The total voltage taken between terminals RR' reveals the existence of an initial voltage of about 180 V at time to, and a peak voltage reached of about 600 V, which explains the very rapid decay of the current.
It will be noted in FIG. 5, where the voltage U2 is shown developed at the terminals of the static switches and of the voltage limiter, that the total initial voltage at time to is only developed at this level and that, since its development does not exceed 250 V, the choice of low voltage semiconductors is perfectly justified.
Time t3 which marks the maximum of the voltage U2 corresponding substantially to the time when the arc voltage U3 developed at the terminals of the limiting breaker 2 begins a much faster growth than that usually observed during the rapid opening of a switch, the latter taking place at time t1 following closely on time to, see FIG. 6.

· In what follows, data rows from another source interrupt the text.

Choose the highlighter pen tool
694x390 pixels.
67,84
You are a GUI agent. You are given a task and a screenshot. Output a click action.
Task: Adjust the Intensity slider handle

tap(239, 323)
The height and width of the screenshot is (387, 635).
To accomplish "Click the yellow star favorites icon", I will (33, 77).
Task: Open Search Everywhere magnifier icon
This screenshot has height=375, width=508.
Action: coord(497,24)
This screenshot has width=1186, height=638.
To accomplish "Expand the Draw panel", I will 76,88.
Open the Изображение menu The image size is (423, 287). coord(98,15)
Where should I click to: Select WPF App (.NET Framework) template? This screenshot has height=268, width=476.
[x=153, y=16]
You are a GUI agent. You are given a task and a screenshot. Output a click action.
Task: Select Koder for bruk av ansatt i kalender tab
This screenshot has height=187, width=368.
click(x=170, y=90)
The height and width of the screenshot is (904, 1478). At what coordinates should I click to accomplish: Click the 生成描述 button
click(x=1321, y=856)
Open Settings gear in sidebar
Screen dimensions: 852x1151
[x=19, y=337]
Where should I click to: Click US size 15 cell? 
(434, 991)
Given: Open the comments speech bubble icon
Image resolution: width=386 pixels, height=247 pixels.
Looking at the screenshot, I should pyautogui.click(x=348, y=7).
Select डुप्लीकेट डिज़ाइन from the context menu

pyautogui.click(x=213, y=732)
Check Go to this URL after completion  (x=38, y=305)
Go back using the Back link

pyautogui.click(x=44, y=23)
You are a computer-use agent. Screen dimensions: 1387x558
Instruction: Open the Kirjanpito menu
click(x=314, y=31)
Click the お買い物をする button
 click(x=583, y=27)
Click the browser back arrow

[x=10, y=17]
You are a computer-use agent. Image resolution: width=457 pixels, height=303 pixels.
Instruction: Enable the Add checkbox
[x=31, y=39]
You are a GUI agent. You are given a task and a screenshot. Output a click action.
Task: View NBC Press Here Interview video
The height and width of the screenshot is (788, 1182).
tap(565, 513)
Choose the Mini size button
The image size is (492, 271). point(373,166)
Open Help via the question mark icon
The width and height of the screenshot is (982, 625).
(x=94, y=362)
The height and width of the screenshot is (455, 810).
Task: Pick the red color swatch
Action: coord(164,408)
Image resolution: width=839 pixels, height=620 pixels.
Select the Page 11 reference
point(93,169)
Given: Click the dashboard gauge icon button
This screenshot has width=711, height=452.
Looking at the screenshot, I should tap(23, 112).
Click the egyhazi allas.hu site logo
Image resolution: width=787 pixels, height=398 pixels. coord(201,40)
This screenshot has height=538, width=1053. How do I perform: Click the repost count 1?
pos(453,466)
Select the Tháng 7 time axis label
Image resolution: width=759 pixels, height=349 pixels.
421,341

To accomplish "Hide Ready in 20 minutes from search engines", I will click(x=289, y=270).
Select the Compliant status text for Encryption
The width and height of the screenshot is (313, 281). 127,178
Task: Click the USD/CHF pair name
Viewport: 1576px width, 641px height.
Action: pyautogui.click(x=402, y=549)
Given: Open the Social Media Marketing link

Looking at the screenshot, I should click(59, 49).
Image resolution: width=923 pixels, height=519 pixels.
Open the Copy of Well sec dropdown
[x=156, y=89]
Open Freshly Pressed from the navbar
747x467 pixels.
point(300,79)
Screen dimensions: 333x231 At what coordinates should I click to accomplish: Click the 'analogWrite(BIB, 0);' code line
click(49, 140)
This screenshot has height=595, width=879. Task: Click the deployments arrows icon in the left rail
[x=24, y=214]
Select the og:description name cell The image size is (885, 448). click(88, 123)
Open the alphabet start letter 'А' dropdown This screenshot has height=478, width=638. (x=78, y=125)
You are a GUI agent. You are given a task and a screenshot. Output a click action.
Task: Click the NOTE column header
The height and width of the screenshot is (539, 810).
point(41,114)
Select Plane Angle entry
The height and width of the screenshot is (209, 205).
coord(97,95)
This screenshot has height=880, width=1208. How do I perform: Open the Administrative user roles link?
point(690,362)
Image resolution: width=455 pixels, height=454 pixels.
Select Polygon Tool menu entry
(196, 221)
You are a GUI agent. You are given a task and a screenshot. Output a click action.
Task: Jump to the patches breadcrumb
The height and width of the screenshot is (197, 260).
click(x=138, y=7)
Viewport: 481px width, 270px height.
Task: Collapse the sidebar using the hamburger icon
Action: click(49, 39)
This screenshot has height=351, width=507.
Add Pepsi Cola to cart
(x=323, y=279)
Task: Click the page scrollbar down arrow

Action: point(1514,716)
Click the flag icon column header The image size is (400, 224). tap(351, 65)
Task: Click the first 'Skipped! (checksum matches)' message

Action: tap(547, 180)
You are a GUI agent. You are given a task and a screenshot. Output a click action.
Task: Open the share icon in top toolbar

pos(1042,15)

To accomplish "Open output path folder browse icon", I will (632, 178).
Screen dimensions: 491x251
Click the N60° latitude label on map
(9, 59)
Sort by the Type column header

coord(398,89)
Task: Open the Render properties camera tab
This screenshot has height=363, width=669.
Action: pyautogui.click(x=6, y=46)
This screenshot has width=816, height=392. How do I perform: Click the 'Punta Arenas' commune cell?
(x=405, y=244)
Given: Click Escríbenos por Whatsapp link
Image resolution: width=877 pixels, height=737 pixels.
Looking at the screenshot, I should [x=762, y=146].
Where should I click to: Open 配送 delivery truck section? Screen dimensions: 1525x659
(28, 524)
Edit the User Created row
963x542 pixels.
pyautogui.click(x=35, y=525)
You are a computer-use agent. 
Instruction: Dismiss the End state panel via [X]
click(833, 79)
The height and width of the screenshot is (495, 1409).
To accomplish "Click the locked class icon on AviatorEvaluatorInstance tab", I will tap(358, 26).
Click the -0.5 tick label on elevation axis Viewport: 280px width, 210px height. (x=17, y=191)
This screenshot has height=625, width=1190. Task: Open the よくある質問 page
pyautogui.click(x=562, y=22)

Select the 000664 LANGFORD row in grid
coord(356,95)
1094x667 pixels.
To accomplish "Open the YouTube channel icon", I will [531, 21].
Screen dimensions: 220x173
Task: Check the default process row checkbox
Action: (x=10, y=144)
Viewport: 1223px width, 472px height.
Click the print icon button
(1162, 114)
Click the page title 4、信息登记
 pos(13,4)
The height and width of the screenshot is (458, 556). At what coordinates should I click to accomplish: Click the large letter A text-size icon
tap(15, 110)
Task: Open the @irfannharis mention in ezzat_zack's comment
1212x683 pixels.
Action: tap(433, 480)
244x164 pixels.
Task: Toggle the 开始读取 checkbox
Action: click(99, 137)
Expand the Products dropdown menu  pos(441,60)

This time t3 corresponds in fact to that when strangling of the initial arc takes place, such strangling being here caused by the introduction of an isolating screen between the fixed 2f and mobile 2m contacts of the limiting apparatus used which brings the arc voltage to a value greater than 400 V.
Signals such as V and D which are not attached to emission devices shown in detail in FIG. 2 may be applied, one V to an AND gate 31 so as to allow if required the transmission of signal S in conjunction with the presence of a subsidiary signal, for example a safety signal related to the closure of a box, and the other D to an analog OR gate 32 for simulating for example the presence of a current fault and checking the operation of the circuit or of the apparatus.
Considering the breaking function which may be provided by switch 2 respectively apparatus 10, the latter will preferably be disposed at the head of the line.
The construction of the assembly may use an apparatus 10 whose case contains the members shown in a box in FIG. 2; according to the particular embodiment shown in this figure, a single electromagnet 17 is used for tripping the mechanism 15 so as to provide simultaneous opening of each of the limiting switches 2 associated respectively with each line R,S,T.
An opening control electromagnet may also be associated with each switch such as 2 for causing, each one, tripping of the common mechanism 15 and rapid introduction of an isolating screen between the fixed and mobile contacts which have just separated, so as to improve the limiting power; in the latter case, the coils of these electromagnets may be connected in series or in parallel.
Finally, when three electromagnets are available such as 17, each associated with a line switch section 2r, 2s, 2t and each capable of tripping mechanism 15, two of them may be used for automatic breaking purposes in the case of an overload and the third for providing external remote controlled breaking.
Such remote controlled breaking which must take place when the static switches 3 are disabled implies then that the latter receive corresponding signals beforehand.